### PROBLEM
Each line below that contains "Cendekia" should be counted. Give only the total.

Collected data
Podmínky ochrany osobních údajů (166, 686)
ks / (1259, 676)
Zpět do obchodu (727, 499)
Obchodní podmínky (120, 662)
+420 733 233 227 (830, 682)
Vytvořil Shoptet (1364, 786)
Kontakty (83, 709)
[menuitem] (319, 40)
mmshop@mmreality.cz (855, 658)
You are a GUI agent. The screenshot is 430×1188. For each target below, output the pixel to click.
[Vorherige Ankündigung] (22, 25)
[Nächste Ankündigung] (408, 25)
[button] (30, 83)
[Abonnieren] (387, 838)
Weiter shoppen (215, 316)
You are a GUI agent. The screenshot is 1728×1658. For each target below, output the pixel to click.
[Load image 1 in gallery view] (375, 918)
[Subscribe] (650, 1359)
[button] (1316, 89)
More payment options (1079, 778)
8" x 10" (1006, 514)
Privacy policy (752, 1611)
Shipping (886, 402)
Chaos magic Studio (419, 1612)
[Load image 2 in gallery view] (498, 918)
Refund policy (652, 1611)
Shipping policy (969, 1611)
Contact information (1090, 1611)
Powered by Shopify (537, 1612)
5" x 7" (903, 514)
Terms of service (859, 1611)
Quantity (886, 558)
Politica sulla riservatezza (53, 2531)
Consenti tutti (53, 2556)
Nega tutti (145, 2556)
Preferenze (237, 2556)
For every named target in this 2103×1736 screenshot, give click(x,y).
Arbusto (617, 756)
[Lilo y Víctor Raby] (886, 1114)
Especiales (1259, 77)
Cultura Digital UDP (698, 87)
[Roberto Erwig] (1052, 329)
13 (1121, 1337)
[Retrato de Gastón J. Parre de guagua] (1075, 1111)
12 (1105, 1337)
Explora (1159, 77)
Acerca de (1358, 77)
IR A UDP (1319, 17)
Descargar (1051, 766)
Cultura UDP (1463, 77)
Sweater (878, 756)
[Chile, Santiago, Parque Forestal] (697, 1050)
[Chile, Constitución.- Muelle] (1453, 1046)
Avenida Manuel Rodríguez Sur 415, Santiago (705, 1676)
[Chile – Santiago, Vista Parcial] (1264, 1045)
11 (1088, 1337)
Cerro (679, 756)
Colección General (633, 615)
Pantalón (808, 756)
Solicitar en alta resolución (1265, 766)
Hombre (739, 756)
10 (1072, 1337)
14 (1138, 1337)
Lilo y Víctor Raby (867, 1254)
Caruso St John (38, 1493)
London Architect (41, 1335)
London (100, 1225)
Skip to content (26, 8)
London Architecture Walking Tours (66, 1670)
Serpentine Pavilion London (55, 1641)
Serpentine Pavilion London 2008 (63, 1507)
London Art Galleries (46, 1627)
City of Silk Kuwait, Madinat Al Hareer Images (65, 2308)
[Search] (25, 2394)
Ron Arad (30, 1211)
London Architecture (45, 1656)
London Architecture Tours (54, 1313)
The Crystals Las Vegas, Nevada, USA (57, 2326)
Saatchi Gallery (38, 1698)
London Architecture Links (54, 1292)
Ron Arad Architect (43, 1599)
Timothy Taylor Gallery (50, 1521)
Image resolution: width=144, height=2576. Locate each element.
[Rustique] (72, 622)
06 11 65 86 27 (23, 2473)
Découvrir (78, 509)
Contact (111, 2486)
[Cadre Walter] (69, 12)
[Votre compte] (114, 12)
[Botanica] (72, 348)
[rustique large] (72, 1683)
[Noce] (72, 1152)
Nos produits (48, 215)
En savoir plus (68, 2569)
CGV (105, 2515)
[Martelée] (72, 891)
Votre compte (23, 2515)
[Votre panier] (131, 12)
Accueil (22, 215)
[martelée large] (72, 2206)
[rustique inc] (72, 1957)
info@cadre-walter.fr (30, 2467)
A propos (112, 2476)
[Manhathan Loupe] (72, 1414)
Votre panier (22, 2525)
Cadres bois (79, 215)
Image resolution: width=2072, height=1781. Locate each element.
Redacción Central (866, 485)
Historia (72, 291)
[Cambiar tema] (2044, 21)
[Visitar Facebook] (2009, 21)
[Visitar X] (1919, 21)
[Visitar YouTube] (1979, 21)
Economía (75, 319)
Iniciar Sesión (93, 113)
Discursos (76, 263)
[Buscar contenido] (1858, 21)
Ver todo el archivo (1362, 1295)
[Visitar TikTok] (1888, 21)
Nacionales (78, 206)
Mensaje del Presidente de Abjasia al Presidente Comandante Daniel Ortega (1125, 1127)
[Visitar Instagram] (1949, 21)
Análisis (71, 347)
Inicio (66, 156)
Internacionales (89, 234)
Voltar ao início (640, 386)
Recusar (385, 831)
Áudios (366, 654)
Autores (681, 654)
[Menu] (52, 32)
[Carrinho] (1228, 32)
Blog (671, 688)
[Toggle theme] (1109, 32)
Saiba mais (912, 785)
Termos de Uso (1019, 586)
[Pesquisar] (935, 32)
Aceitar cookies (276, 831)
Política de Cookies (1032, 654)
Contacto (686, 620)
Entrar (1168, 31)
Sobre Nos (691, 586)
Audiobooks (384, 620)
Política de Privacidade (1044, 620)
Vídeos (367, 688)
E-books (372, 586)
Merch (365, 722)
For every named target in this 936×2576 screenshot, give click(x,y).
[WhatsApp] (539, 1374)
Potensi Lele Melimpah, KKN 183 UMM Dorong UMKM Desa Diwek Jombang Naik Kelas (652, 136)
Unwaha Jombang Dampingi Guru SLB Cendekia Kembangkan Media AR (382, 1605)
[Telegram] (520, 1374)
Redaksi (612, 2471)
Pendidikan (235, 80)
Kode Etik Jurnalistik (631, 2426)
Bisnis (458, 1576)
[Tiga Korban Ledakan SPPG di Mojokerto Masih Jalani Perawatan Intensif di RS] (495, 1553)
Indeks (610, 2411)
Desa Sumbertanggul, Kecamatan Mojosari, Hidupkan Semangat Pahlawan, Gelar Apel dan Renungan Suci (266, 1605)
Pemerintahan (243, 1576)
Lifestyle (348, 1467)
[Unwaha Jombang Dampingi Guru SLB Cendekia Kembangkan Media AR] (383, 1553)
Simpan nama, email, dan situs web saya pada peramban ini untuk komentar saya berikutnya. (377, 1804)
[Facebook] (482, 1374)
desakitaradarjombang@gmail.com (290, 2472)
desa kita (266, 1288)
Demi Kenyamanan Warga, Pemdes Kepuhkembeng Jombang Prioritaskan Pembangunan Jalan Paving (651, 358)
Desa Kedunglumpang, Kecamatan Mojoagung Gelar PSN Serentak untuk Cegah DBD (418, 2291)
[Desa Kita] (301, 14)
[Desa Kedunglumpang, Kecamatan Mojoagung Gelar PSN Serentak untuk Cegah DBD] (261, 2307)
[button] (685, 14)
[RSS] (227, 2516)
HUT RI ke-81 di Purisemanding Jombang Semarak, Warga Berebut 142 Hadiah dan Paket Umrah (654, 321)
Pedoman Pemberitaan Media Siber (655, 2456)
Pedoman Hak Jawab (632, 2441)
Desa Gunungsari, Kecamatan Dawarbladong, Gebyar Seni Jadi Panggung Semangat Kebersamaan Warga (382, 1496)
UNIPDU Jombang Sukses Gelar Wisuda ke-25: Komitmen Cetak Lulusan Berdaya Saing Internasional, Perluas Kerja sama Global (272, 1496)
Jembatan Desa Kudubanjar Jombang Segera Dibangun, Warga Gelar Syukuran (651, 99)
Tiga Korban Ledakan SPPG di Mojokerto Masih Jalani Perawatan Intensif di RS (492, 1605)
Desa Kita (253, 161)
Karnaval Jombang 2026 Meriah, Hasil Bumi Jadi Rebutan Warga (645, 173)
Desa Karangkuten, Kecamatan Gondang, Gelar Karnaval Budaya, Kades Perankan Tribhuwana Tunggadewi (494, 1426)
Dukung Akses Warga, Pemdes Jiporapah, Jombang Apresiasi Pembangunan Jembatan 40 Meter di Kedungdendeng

### REPLY
2